TASK REQUIREMENTS: Copy the lines running from the line with "You are a GUI" up to and including the line with "Visit (1292, 77)", reproducing them character for character.

PROVIDED RECORDS:
┄┄┄┄┄┄
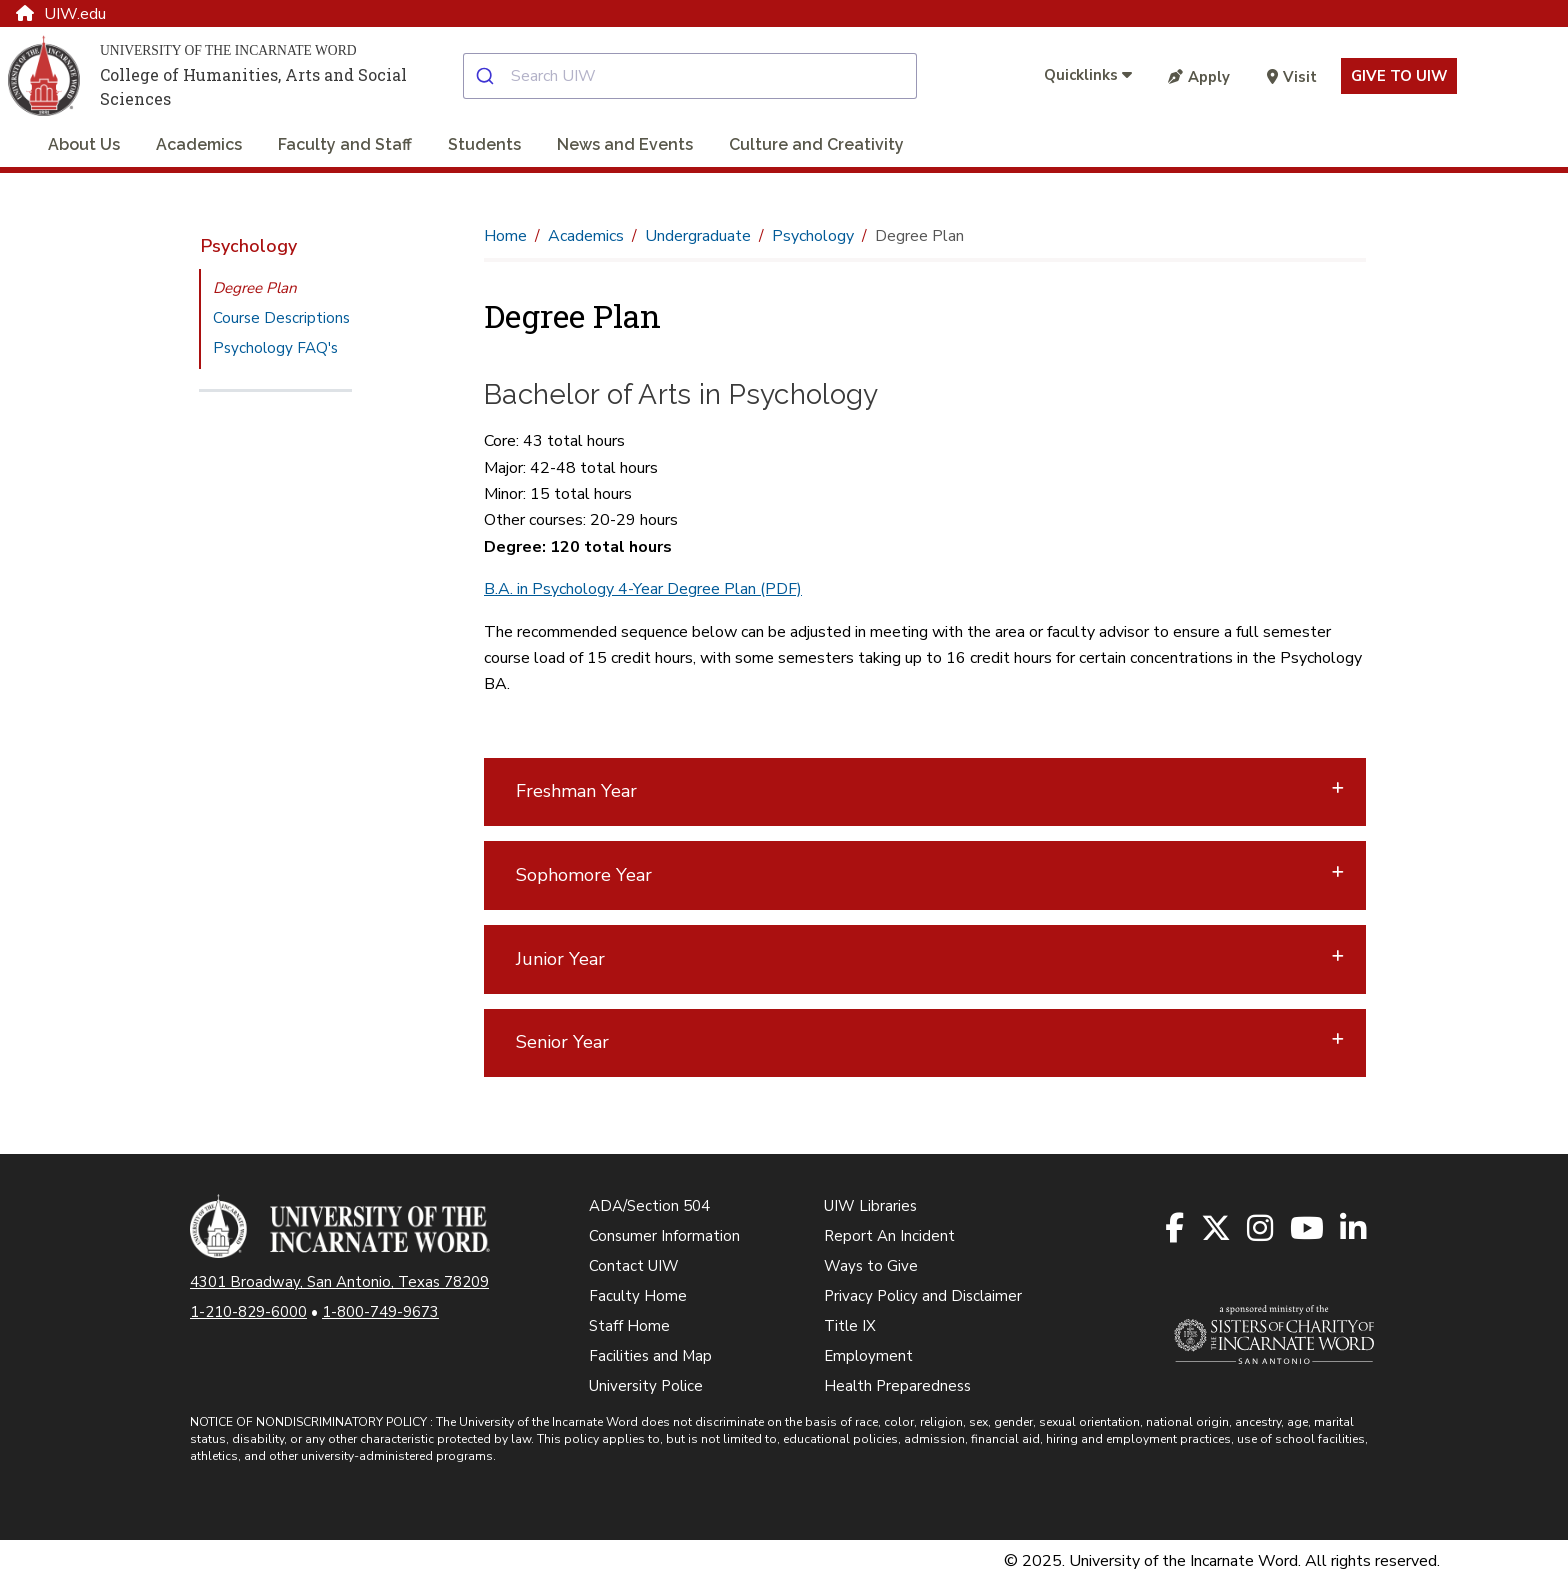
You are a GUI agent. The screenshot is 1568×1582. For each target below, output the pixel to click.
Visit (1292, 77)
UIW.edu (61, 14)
┄┄┄┄┄┄
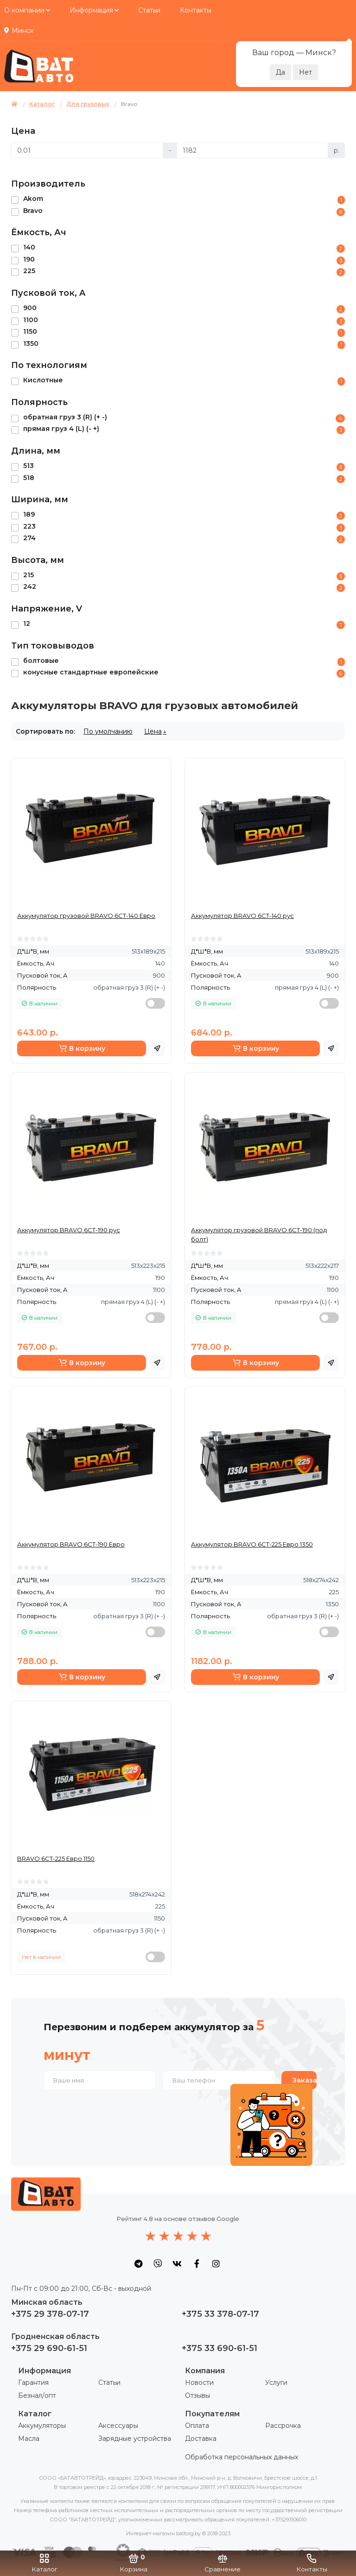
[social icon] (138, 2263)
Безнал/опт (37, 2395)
┄┄┄┄┄┄
CORRECT RESULT:
You are a GUI agent. The screenshot is 1568×1582. For each target below, output the pixel to click.
Visit (1292, 77)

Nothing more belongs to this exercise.